Our identified and verified stromal marker set comprises ten of the most upregulated genes found in RB stromal cells in comparison to RB tumor cells. The connective tissue growth factor (CTGF) is expressed upon induction of the transforming growth factor beta (TGFβ) and in turn downregulates p27 [50]. Both CTGF and TGFβ are upregulated in RB derived stromal cells with p27 being downregulated. Furthermore, it has been shown that the migration and angiogenesis factor CTGF was downregulated in retinoblastoma upon verteporfin treatment [51]. Periostin (POSTN) is a secreted extracellular matrix protein, likewise induced by TGFβ and strongly connected to the enhancement of motility, invasion and metastasis of colorectal and ovarian cancer cells [5255]. POSTN is mainly expressed by CAFs and its expression induces the expression of a disintegrin and metalloproteinase 17 (ADAM17) in esophageal squamous cell carcinoma cells resulting in tumor progression [56]. Interestingly, our group recently demonstrated that ADAM17 is also involved in retinoblastoma tumor progression [57]. In addition, thrombospondin-1 (THBS1), an extracellular matrix protein, is induced by TGFβ and promotes migration and invasion of cancer cells [58]. It is linked to immunosuppression and unfavorable prognosis of colorectal cancer [59]. Along this line it could be shown that fibrillin-1 (FBN1) is a TGFβ modulator and regulates mesenchymal stem cell activity within the microenvironment of marrow niches [60]. Besides, COL1A1 expressed by ovarian cancer fibroblasts promoted migration and invasion of ovarian cancer cells [61] and COL1A2 was identified as a hub node in the stromal module of breast cancer [62]. By contrast, CCDC80 was downregulated in murine gastric cancer fibroblasts and seems to have tumor suppressive functions [63]. The identified genes of both marker sets display a high specificity for RB tumor cells and likewise reflect the supposed influence of TME stromal cells on tumor progression (Supplementary Table 5).
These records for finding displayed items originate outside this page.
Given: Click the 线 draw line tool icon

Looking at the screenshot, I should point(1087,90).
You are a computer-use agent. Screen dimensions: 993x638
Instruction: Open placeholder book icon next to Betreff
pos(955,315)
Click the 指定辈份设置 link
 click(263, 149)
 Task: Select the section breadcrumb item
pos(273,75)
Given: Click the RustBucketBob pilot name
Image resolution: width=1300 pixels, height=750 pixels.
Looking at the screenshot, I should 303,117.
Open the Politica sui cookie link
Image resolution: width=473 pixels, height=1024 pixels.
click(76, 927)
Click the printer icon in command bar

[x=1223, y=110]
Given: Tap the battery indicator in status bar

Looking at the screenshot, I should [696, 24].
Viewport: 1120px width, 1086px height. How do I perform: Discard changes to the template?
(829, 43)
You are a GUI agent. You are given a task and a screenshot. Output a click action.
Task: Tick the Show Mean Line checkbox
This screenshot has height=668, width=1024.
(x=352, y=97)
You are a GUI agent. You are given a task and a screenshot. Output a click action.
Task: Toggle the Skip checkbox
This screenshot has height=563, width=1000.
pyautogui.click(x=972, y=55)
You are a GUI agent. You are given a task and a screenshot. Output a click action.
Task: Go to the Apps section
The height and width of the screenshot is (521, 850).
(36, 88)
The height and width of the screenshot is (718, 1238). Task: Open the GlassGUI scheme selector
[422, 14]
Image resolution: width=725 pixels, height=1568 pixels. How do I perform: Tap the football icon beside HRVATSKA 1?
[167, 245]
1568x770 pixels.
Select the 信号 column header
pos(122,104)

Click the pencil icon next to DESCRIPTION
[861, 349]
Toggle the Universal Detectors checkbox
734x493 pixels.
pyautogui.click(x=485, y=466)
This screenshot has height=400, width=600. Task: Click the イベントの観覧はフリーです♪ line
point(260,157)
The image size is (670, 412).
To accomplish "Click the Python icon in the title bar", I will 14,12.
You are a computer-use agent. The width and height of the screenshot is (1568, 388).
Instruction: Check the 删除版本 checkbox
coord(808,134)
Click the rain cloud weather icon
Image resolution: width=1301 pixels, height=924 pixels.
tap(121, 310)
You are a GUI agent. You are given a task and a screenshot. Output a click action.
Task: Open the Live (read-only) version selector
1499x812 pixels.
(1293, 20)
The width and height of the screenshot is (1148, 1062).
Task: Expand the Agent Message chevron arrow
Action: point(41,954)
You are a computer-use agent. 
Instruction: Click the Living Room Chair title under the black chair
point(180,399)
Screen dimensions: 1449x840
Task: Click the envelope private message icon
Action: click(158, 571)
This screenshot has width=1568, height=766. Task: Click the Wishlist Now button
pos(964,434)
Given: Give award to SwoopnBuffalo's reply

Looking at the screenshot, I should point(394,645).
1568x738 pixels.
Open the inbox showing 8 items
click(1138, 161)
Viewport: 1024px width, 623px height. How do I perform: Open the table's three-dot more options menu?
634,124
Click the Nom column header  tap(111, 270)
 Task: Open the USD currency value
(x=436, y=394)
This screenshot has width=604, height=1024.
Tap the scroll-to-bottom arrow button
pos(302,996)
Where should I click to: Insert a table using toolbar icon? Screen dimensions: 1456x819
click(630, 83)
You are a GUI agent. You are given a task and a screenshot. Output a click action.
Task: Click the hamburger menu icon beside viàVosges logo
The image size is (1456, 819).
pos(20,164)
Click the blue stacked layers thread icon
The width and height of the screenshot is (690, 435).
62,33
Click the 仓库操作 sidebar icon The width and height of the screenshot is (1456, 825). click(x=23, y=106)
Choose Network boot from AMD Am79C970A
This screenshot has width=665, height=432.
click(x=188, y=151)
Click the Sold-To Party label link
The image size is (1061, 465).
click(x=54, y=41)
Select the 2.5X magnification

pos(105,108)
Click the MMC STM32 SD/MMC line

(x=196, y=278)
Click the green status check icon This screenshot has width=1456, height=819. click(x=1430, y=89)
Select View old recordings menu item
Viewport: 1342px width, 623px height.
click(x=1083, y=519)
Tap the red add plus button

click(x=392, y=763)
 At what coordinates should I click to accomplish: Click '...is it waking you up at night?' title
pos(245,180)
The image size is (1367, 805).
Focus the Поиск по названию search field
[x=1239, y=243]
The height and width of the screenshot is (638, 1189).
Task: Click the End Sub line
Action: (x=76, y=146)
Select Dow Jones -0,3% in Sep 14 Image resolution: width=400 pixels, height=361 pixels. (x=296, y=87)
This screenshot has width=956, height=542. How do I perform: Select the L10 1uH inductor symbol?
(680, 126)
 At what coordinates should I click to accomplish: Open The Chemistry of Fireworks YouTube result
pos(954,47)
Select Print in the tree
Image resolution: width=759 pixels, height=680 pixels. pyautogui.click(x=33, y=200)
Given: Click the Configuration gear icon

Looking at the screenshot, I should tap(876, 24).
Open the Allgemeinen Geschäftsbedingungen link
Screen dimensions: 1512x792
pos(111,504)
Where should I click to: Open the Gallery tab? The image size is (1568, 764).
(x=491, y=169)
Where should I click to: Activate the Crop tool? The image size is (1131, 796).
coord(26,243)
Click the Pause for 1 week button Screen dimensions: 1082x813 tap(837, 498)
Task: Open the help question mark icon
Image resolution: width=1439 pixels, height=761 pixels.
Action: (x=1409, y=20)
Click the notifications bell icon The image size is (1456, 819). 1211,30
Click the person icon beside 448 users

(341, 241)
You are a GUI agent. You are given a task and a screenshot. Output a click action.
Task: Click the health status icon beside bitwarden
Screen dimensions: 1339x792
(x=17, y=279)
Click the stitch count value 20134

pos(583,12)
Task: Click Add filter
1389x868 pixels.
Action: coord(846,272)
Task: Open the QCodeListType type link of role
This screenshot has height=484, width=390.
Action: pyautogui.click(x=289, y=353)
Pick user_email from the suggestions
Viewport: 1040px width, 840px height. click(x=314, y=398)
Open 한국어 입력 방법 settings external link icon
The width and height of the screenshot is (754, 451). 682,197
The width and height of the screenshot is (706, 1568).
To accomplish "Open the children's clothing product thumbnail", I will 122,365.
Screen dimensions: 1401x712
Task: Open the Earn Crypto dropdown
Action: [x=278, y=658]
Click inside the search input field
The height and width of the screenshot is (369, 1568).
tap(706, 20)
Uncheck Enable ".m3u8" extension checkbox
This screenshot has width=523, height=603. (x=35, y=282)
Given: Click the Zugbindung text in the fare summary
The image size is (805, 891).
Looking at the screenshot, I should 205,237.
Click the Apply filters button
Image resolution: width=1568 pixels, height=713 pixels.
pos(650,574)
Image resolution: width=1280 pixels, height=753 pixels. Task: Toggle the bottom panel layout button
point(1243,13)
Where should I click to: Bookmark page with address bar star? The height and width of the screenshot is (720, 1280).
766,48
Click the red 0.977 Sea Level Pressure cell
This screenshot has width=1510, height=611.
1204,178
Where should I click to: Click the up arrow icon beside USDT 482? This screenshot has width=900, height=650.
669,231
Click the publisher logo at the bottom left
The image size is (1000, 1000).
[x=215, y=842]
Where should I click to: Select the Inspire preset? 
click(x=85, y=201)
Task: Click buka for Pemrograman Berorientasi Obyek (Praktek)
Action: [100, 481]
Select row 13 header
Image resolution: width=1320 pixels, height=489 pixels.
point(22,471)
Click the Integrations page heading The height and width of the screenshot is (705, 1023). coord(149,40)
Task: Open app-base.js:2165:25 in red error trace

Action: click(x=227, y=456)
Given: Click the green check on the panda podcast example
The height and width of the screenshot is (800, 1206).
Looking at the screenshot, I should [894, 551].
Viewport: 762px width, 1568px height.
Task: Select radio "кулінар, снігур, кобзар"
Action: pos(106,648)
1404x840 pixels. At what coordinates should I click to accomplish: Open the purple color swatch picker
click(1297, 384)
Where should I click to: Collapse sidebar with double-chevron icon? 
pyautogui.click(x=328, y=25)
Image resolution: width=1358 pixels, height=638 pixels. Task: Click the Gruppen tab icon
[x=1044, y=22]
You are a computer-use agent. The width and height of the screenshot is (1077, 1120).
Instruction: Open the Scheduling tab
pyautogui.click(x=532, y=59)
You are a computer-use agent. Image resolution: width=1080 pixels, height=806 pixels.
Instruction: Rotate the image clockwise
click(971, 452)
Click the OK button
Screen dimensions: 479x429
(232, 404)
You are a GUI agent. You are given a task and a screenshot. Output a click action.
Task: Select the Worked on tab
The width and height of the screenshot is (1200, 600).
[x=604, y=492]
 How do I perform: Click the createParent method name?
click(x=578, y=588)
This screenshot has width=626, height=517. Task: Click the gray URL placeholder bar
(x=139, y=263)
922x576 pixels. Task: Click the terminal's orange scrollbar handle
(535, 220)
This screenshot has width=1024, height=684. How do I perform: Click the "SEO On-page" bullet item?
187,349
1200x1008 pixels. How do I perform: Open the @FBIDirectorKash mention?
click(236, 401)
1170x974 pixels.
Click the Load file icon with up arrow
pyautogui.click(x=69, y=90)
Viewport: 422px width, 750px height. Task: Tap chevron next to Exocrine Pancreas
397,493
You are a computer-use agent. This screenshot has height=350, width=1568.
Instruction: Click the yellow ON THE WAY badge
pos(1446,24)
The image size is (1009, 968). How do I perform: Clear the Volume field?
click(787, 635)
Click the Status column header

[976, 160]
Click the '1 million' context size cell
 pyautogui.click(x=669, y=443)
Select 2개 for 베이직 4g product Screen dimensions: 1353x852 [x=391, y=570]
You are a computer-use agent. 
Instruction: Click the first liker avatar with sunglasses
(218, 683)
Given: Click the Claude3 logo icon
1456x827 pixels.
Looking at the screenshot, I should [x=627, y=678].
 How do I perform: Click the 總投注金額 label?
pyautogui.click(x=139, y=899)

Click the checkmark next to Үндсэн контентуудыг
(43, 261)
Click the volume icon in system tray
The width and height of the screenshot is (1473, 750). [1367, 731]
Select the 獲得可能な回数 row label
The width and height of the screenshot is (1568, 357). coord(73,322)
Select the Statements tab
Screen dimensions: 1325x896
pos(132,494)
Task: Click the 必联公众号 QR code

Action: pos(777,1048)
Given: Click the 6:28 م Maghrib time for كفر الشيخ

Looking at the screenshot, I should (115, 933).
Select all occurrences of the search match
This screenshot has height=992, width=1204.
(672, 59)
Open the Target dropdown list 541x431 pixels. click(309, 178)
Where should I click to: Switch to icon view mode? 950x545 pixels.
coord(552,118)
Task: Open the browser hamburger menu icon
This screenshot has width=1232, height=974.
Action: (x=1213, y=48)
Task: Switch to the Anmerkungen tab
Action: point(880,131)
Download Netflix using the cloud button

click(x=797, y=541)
Known implication of different cells types of the TME on RB tumor growth behavior

Along this line, others could already show that TAMs and astrocyte levels decreased during the invasion process, possibly reflecting an immunosuppressive RB environment and that CAFs may induce RB tumor proliferation [30]. In addition, previous studies also related TAMs to tumor vascularization in cancer [30, 6466] and invasion of RB tumor cells [30]. In a most recent study [12], macrophages derived from peripheral blood mononuclear cells (PBMC) interacted with soluble factors secreted by retinoblastoma tumor cells, thereby inducing an immunosuppressive RB microenvironment. In accordance, adherent glia from explanted RBs secreted factors that increased proliferation of co-cultured RB cells [28]. In turn, other groups identified differentially expressed genes contributing to RB progression upon RB tumor cell and PBMC co-cultivation [67] or analyzed the influence of RB derived exosomes on macrophages and bone marrow mesenchymal stem cells revealing a pro-tumor effect [68]. Most of these results are, however, based on sequencing analyses, but stillprovided valuable help to decipher intercellular interactions. Nevertheless, it remains necessary to investigate and functionally prove these results by in vitro and in vivo experiments. To address this issue, we separated the heterogeneous RB-derived stromal cell line by MACS to identify individual stromal cell types. Finally, we established a 3D co-culturing system for RB-derived stromal and tumor cells.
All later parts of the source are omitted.